Autosomal dominant proximal limb girdle or inclusion body myopathy, associated with Paget disease of bone and frontotemporal dementia (IBMPFD) is a recently described disorder that maps to chromosome 9p21.1-p12. We refined the critical locus and identified the gene as the Valosin Containing Protein (VCP) gene, a member of the AAA-ATPase superfamily using a candidate gene approach. Six missense mutations were found to co-segregate with affected individuals only, two of these representing mutation hot spots. We report the clinical and molecular findings in 99 individuals in 13 families. VCP is associated with a variety of cellular activities, including the control of cell cycle, membrane fusion, and the ubiquitin-proteasome degradation pathway. Previous studies have associated VCP mutants in cell lines with vacuole formation and aggregate formation.
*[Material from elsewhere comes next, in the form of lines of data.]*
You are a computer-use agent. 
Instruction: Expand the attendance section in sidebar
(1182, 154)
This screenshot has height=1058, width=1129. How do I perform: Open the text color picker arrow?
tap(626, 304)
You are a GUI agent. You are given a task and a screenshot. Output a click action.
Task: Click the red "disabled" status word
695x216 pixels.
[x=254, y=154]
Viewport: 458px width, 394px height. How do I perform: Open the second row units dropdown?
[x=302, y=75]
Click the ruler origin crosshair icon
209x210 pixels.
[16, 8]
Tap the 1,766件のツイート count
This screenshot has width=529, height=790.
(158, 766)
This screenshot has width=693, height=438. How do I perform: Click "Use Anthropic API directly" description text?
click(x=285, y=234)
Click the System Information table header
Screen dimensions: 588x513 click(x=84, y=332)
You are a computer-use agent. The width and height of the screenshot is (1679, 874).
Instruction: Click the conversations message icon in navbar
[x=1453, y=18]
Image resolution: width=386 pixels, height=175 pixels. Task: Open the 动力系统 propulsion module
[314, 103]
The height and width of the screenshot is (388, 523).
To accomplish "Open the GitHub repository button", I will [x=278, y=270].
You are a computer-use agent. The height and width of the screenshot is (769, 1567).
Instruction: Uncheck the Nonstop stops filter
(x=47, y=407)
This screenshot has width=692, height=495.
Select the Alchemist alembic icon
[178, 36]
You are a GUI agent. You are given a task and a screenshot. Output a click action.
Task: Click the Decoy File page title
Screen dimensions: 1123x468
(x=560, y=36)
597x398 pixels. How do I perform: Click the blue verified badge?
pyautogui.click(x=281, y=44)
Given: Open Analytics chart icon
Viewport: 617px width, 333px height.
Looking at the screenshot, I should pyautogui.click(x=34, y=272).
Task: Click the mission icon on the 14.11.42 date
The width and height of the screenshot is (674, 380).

Identification of VCP as the gene causing IBMPFD has important implications for understanding the pathogenesis of neurodegenerative disorders.

Item Type: Article
Faculty \ School: Faculty of Medicine and Health Sciences > Norwich Medical School
UEA Research Groups: Faculty of Medicine and Health Sciences > Research Groups > Medicine (former - to 2013)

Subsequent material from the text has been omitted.